►

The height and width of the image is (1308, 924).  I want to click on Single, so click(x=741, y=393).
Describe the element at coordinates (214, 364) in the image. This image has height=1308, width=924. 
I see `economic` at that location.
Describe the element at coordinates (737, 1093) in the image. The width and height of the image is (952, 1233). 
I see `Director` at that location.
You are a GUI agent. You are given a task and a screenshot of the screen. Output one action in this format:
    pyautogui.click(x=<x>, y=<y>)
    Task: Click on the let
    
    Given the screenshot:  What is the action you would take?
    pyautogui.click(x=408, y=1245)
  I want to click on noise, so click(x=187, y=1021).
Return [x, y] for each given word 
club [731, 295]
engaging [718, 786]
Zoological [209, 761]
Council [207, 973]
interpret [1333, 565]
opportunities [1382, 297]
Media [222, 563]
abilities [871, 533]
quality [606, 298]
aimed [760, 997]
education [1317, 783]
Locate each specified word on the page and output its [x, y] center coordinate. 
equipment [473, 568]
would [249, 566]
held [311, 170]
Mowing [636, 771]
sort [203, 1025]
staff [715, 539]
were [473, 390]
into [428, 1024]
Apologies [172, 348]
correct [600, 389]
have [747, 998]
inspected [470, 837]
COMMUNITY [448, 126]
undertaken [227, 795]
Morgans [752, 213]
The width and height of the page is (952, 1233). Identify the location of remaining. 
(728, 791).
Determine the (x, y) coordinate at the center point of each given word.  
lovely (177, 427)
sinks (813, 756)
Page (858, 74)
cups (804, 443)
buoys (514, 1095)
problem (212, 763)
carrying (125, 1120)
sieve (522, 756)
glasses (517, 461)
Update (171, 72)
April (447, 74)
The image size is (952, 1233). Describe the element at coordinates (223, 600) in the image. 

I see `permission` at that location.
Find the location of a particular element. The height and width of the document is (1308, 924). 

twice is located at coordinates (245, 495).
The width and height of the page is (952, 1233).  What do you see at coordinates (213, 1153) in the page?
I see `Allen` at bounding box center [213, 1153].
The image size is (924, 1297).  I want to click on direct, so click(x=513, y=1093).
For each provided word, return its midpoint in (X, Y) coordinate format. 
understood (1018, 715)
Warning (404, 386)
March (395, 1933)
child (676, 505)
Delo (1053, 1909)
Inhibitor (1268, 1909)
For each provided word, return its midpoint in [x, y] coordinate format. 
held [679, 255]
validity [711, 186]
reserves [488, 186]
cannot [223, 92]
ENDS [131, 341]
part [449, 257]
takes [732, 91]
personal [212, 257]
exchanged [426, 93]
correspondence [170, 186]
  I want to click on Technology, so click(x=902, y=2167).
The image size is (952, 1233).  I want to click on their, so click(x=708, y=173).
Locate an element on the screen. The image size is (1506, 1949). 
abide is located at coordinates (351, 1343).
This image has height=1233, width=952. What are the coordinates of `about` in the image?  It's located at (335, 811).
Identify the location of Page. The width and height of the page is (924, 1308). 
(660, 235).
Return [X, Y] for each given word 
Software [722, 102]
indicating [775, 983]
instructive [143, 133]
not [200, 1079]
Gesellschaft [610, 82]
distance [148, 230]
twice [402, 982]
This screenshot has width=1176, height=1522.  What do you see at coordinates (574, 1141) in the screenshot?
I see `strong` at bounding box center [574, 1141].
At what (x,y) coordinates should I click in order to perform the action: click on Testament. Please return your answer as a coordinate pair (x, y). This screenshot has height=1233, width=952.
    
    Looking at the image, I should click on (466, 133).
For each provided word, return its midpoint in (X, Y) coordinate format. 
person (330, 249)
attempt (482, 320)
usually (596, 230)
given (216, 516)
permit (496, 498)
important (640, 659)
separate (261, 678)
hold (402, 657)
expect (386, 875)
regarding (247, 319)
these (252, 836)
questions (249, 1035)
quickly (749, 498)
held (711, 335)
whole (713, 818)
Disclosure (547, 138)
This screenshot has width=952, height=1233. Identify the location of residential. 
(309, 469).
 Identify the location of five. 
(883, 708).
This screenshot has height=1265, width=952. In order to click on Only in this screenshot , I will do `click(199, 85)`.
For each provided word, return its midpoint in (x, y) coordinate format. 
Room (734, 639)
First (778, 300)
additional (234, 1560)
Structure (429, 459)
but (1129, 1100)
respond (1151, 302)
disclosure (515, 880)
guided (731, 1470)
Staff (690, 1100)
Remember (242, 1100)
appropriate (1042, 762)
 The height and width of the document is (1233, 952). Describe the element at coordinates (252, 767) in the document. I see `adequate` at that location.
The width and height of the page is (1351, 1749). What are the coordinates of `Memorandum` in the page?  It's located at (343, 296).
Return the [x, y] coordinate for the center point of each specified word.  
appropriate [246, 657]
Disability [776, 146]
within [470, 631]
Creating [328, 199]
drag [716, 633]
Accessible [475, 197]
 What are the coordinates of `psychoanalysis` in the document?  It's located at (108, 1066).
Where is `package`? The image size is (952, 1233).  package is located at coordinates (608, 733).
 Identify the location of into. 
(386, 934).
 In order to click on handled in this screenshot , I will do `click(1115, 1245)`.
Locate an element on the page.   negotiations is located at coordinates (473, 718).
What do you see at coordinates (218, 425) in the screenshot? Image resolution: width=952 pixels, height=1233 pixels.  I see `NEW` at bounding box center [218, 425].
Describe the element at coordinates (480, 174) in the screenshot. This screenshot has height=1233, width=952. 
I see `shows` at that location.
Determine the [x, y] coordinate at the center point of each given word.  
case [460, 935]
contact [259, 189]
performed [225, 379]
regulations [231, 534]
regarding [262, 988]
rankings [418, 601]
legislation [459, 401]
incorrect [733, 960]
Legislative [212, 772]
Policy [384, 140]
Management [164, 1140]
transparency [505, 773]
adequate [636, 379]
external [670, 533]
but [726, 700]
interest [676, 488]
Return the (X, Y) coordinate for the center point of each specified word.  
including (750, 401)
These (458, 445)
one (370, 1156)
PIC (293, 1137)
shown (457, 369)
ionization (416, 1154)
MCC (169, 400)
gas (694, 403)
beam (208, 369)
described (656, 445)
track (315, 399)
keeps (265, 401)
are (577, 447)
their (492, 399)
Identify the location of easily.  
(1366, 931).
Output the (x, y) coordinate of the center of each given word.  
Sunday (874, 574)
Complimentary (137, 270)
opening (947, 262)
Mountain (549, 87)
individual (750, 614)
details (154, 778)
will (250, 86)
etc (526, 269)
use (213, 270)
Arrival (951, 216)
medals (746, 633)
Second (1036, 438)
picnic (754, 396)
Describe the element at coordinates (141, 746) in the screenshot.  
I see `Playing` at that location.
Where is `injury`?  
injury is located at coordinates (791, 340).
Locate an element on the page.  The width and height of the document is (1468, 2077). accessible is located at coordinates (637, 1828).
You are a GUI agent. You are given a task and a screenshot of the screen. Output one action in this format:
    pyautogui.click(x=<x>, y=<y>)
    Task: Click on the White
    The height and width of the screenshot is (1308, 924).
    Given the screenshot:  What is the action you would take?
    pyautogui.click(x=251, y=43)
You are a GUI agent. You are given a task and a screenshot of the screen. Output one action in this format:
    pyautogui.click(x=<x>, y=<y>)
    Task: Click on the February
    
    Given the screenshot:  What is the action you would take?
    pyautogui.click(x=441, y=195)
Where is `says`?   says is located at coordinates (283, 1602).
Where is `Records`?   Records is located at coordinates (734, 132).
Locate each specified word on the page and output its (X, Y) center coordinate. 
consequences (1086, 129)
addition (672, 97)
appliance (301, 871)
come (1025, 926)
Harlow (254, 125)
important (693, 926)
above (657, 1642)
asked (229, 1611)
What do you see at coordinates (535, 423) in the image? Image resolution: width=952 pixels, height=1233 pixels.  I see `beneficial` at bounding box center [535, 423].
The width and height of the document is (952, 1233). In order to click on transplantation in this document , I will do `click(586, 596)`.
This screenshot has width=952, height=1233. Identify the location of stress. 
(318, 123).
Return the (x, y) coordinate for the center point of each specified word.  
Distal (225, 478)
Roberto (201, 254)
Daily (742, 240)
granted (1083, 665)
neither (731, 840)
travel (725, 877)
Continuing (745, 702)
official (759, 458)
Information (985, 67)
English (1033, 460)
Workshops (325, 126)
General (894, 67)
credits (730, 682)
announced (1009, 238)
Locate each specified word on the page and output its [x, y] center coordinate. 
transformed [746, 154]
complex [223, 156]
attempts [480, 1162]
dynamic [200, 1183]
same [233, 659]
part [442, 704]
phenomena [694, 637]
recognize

◄

- [EXERCISE DETAILS] Could you reproduce the entries above verbatim, from the line containing "performed [225, 379]" up to and including the line containing "interest [676, 488]"?

- [FINAL ANSWER]
performed [225, 379]
regulations [231, 534]
regarding [262, 988]
rankings [418, 601]
legislation [459, 401]
incorrect [733, 960]
Legislative [212, 772]
Policy [384, 140]
Management [164, 1140]
transparency [505, 773]
adequate [636, 379]
external [670, 533]
but [726, 700]
interest [676, 488]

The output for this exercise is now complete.